Every line of the data below should be retyped exactly, with no images carried over.
════════════════
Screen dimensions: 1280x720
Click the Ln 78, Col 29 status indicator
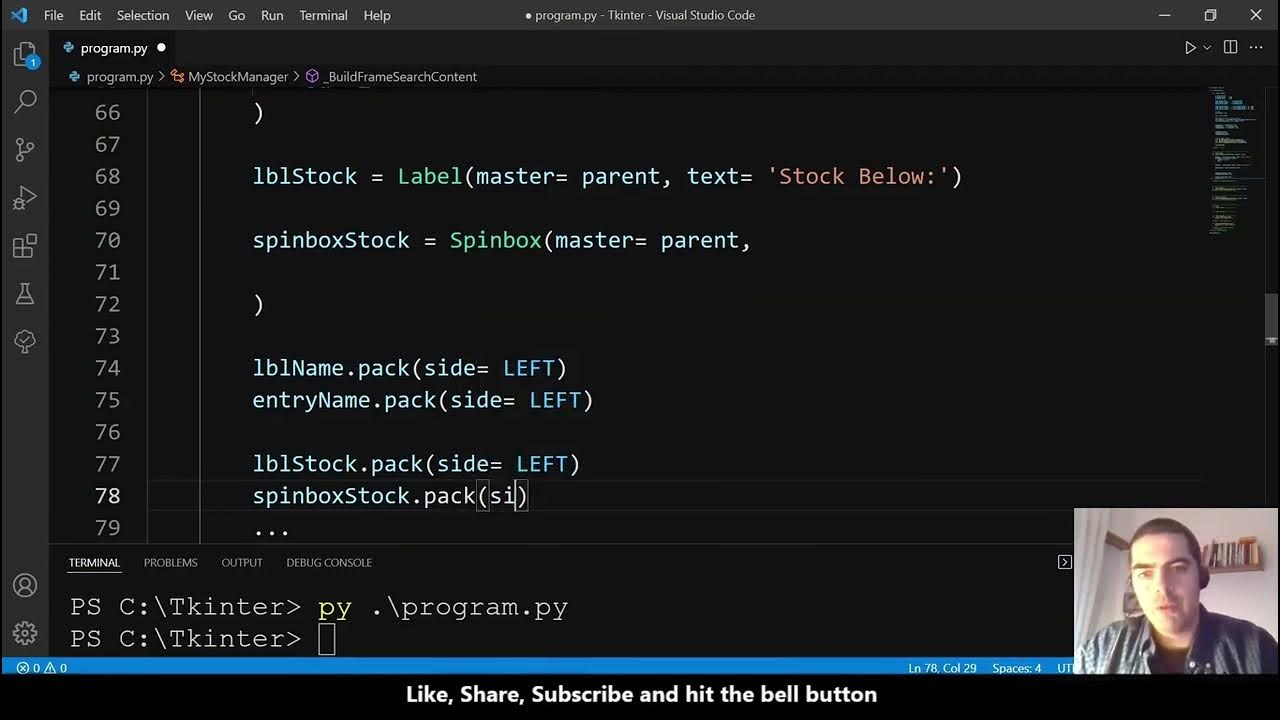tap(942, 668)
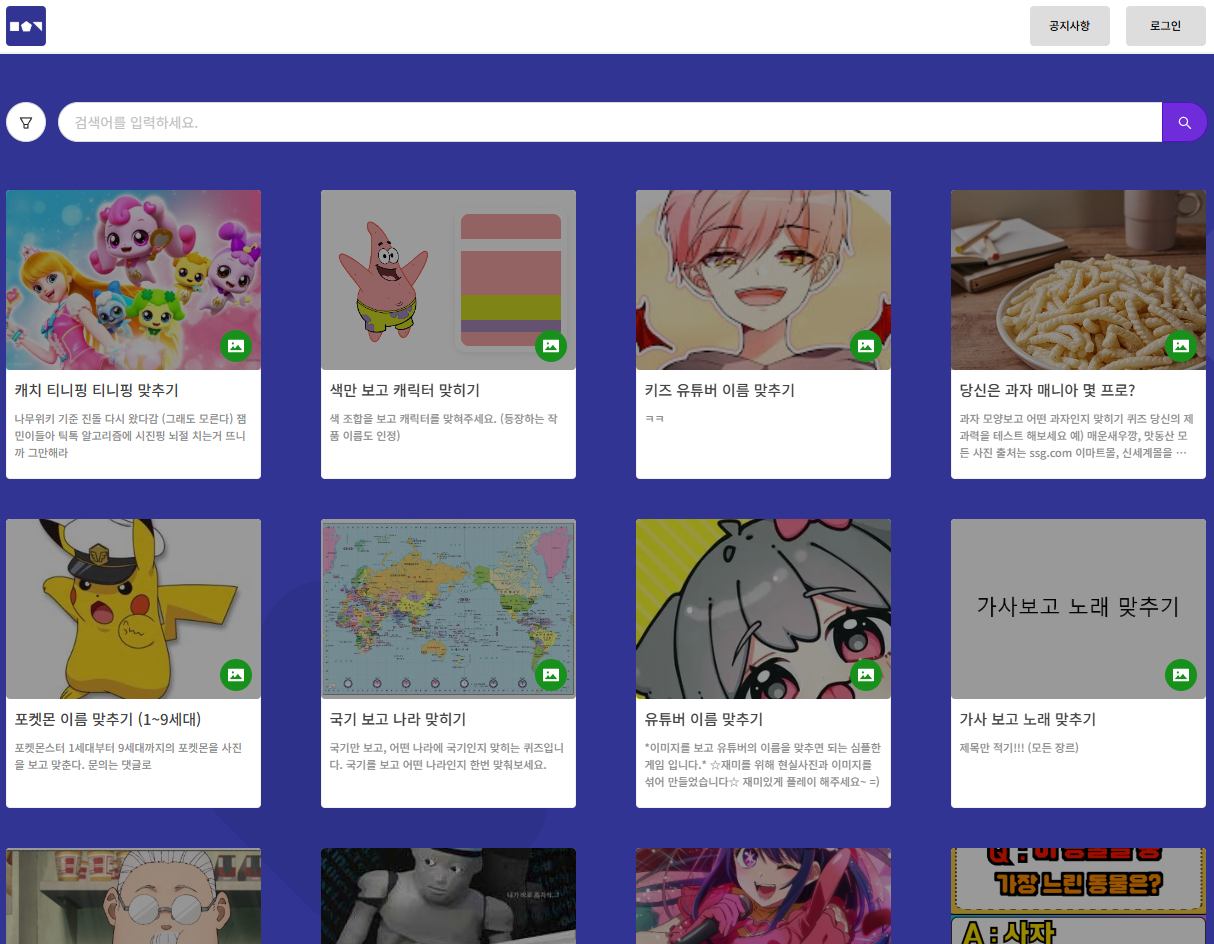This screenshot has width=1214, height=944.
Task: Click the home logo icon
Action: 25,25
════════════════
**SOLUTION BELOW**
Screen dimensions: 1280x720
Click the Ln 78, Col 29 status indicator
tap(942, 668)
This screenshot has width=1214, height=944.
Task: Click the home logo icon
Action: 25,25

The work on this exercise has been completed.